How is this not an “in kind” contribution of incalculable value to the democrat party? Will the Federal Election Commission act?

Meanwhile, His Fraudulency is spreading the message by cautioning US businesses about the “deteriorating” situation in Hong Kong. Thanks creep but that news is at least five years old. What about the deteriorating situation in Vietnam? Should we be concerned about that too?

American Human | July 16, 2021 at 8:33 am

Isn’t this the very definition of Censorship? Isn’t this a blatant disregard for the 1st Amendment rights.
How can a U.S. president do this to U.S. Citizens?

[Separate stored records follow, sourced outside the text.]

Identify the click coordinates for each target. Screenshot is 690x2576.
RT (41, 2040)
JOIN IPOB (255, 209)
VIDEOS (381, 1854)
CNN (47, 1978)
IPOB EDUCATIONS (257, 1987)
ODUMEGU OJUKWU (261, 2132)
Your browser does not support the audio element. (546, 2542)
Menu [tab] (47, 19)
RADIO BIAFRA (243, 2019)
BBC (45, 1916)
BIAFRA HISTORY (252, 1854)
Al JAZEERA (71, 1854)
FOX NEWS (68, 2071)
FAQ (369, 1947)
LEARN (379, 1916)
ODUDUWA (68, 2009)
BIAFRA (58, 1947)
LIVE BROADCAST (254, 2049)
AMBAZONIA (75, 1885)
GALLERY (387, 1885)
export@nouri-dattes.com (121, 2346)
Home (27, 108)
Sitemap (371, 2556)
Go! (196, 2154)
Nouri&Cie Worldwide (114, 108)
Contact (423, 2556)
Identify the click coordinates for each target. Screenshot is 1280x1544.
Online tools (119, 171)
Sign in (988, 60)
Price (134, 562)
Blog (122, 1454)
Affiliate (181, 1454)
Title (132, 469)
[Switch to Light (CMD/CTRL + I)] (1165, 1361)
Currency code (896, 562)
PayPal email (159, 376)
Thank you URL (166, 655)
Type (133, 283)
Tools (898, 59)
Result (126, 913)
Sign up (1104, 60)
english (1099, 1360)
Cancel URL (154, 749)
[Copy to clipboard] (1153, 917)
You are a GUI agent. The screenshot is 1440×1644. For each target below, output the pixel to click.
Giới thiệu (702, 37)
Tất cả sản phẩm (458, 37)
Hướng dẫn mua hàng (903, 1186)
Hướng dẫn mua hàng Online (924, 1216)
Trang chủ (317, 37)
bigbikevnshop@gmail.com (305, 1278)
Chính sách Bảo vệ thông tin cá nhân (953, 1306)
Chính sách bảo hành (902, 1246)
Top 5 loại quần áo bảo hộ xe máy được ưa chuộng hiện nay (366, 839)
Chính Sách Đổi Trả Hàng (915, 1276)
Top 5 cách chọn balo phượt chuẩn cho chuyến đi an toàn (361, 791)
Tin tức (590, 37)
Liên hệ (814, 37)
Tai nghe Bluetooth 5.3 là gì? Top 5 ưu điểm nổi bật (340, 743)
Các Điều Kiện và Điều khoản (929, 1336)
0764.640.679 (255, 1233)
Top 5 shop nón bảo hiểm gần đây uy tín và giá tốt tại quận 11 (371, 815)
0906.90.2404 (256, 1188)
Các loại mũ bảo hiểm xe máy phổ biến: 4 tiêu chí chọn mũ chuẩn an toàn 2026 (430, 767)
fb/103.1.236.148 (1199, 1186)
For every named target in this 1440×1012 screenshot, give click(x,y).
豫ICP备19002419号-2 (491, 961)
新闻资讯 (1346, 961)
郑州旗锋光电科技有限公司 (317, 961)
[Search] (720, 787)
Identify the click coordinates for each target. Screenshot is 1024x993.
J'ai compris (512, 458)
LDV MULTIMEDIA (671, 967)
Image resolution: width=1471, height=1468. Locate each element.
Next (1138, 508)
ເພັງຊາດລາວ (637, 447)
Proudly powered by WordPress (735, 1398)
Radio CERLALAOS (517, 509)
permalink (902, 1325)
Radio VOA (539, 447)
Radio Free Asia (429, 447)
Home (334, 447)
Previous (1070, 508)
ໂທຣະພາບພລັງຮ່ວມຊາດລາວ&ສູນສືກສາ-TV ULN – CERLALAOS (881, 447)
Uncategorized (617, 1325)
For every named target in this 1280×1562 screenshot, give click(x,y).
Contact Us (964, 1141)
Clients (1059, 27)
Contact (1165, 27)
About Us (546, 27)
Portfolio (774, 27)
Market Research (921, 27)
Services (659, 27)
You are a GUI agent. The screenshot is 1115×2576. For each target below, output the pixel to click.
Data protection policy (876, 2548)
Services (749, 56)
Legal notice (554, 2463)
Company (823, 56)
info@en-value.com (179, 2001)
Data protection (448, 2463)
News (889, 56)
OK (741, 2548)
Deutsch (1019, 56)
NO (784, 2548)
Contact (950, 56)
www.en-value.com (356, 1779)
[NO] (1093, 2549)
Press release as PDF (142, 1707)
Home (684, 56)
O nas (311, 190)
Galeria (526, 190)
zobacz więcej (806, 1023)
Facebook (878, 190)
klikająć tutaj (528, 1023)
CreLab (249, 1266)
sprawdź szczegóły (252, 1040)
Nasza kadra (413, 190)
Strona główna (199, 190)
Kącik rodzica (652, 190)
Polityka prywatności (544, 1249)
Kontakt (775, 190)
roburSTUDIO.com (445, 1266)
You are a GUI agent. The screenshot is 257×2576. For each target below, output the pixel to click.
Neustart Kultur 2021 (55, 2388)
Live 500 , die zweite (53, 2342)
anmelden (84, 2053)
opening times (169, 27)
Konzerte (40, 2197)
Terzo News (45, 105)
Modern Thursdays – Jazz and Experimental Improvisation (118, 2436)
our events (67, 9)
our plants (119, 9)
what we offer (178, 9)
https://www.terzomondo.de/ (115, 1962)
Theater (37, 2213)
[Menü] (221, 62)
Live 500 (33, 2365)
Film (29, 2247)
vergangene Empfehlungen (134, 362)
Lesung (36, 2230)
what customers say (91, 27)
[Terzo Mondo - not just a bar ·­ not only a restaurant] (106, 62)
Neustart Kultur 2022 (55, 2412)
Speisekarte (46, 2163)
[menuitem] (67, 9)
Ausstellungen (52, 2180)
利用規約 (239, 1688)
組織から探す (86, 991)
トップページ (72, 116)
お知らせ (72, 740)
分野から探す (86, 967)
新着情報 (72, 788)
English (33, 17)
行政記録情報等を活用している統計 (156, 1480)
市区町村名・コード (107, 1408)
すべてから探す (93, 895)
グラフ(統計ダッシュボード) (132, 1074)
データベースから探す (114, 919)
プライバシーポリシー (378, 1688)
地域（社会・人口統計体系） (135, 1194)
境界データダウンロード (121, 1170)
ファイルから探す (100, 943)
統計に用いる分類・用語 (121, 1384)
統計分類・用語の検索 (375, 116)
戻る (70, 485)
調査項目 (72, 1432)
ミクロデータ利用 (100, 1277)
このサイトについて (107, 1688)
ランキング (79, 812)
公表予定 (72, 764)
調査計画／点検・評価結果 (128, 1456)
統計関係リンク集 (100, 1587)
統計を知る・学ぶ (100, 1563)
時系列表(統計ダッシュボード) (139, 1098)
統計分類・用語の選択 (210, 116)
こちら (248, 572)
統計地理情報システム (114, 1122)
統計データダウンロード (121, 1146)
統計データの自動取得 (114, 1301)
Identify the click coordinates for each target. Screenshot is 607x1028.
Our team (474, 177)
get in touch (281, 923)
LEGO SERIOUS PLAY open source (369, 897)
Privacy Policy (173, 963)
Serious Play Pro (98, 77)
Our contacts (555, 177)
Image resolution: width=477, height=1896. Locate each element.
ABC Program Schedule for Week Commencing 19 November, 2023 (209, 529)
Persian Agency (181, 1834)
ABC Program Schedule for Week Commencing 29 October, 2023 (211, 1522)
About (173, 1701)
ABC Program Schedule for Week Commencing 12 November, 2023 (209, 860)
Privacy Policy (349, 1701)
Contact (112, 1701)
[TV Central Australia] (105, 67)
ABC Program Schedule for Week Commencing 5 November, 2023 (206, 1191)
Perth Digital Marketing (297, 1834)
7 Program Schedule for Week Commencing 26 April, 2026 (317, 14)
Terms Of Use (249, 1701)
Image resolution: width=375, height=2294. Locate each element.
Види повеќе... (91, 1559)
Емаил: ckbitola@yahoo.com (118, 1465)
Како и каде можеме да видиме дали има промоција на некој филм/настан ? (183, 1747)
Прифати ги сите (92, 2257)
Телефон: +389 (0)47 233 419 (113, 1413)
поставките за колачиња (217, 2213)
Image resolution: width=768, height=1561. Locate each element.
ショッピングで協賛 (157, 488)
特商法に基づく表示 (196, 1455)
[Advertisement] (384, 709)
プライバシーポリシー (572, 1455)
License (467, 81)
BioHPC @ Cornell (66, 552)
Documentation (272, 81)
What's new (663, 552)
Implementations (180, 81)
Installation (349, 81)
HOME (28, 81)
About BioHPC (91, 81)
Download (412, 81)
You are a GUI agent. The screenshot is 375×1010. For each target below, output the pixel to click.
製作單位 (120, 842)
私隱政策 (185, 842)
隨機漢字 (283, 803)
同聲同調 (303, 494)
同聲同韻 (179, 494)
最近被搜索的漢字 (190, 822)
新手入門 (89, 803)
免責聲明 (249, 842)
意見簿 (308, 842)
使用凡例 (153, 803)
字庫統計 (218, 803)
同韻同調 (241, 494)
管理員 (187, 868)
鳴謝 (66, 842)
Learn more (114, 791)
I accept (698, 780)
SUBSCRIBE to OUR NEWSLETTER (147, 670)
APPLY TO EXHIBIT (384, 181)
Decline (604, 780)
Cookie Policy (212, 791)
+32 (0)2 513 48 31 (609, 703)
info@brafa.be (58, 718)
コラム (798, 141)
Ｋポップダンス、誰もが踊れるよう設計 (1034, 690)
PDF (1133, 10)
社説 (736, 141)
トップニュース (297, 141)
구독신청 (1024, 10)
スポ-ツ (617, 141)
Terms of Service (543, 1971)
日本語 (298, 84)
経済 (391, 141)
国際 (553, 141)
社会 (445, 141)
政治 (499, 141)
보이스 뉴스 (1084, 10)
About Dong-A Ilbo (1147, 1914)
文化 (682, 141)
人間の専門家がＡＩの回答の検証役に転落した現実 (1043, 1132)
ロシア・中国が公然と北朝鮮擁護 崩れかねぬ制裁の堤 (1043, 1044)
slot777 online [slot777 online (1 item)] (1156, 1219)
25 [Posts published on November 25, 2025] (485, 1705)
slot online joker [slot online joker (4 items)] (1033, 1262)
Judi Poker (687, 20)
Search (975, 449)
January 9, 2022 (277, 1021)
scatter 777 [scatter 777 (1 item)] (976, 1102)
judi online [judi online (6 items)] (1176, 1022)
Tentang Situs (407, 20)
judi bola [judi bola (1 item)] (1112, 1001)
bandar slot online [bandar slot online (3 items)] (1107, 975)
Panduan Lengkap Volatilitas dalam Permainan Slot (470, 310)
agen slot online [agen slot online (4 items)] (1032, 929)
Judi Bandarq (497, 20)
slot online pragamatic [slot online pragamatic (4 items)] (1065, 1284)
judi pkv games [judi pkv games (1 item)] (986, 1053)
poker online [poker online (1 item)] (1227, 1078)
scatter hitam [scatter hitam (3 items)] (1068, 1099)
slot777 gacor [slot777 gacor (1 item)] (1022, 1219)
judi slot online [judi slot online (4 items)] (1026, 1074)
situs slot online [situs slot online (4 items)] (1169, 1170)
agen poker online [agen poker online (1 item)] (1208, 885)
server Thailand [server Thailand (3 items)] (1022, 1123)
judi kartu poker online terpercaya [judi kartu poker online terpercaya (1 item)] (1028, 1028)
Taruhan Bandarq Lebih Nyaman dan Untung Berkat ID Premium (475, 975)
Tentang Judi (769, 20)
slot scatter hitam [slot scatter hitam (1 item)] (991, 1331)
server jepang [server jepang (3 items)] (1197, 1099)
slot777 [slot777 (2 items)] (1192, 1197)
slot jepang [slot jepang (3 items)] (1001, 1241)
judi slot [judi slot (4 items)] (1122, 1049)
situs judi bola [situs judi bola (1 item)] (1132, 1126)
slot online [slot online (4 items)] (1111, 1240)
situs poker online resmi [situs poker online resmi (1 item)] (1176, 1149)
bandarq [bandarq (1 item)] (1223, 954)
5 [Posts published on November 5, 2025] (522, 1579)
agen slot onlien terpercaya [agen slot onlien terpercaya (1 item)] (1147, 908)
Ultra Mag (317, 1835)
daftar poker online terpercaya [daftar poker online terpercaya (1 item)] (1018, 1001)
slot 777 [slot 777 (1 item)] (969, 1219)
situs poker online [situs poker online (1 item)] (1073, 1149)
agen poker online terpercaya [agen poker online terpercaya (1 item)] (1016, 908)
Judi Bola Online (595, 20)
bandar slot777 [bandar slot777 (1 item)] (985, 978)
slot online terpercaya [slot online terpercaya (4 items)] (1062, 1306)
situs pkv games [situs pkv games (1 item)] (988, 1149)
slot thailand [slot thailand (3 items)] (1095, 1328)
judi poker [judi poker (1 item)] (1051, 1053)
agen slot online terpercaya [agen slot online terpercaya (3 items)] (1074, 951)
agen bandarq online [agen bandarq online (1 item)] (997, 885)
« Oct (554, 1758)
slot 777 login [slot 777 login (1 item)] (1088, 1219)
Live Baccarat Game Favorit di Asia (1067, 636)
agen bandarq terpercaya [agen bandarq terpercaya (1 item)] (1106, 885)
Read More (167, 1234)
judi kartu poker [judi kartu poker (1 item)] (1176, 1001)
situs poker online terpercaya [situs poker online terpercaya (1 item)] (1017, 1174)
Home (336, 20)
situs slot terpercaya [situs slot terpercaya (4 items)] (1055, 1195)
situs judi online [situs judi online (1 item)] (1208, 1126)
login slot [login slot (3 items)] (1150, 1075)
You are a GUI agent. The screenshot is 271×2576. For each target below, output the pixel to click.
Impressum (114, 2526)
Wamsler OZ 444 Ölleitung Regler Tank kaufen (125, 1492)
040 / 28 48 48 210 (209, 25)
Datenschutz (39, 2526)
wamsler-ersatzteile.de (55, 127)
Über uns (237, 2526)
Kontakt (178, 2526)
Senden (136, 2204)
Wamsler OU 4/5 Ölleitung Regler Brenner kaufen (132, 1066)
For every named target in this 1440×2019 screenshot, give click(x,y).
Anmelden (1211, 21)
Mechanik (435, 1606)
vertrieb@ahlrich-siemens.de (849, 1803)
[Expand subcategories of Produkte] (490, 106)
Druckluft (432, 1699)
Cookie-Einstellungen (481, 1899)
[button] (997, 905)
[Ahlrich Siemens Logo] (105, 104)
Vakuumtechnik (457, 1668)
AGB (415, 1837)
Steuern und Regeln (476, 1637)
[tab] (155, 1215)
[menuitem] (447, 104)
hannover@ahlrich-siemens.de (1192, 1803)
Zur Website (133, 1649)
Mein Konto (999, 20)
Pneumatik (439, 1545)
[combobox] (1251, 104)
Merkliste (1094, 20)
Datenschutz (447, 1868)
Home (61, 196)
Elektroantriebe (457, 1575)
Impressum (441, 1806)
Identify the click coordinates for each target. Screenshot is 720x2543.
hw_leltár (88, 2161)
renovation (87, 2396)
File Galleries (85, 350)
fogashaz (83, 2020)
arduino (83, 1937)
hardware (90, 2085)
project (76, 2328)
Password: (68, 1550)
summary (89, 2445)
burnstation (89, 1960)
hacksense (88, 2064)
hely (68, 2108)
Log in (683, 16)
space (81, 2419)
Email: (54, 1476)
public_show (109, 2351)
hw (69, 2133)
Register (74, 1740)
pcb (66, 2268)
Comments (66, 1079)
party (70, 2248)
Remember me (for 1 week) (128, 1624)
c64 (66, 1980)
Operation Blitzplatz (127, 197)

I understand who is president, no worries. I just cannot find a place within me that can conceive of a U.S. president doing something like this to U.S. Citizens unless they are about to implement a Stasi-like force among us.

    Oh, but the President and his Administration aren’t doing anything! It’s the privately-owned businesses that are “doing their part” to “stop the spread” of dangerous ideas! [/sarcasm]

    In all seriousness, as soon as “Big Tech” starts acting as a government proxy — especially if they are taking blatantly-partisan actions at the behest of a blatantly-partisan administration, in violation of their written “community standards” and their EULAs — they should lose their “private business” protections.

How many steps are left in their commie playbook until we are truly a communist country? Perhaps one or two only but I can’t imagine anything lower than our “government leaders) joining with social media to report conservatives for our 1st amendment rights. When will they break down our doors and drag us off to the train station? Getting real scary!